▶ Goal
From the records below, pull out each line containing the word "width" and list those lines.

▶ Source material
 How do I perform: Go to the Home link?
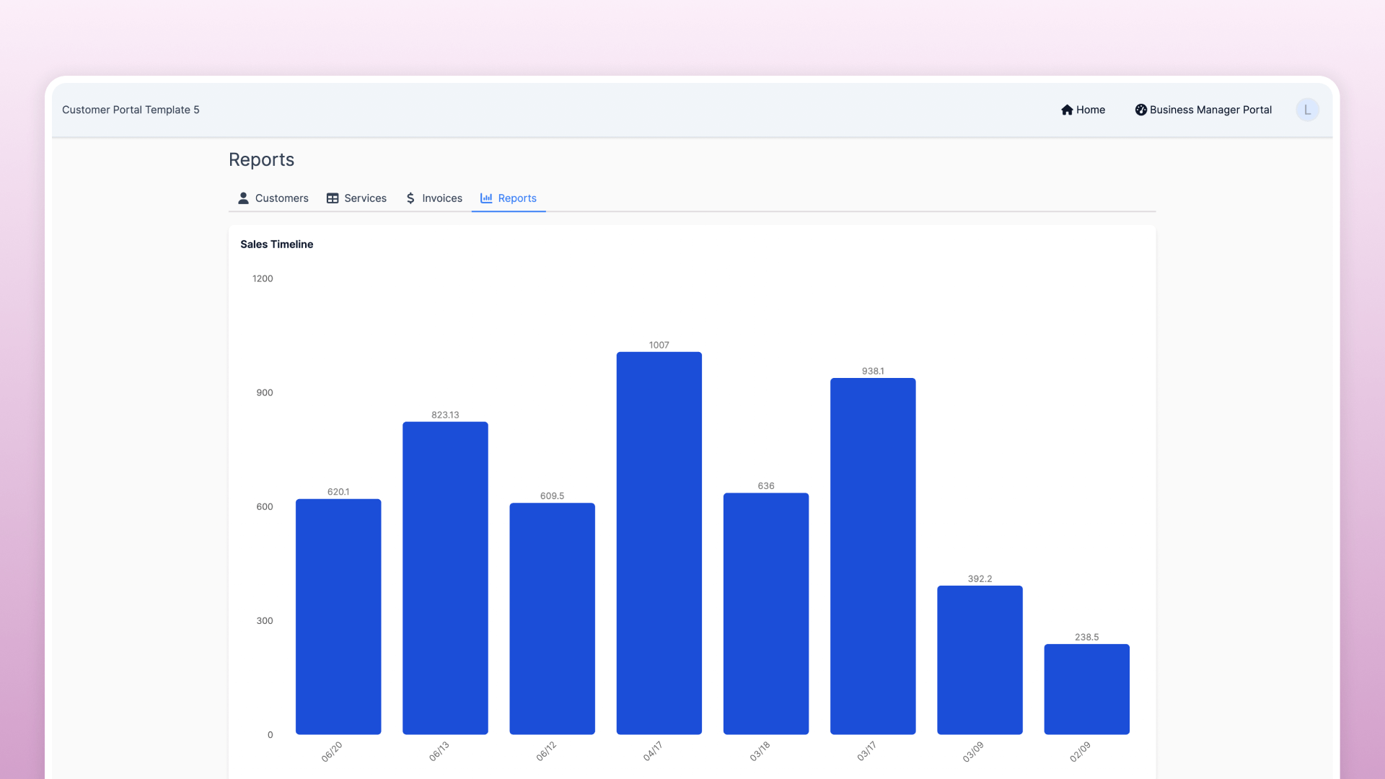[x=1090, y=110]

...

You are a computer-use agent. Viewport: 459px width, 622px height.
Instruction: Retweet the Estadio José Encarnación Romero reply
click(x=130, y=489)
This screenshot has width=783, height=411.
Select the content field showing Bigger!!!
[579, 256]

▶ Answer to this problem
You are a computer-use agent. Viewport: 459px width, 622px height.
This screenshot has width=783, height=411.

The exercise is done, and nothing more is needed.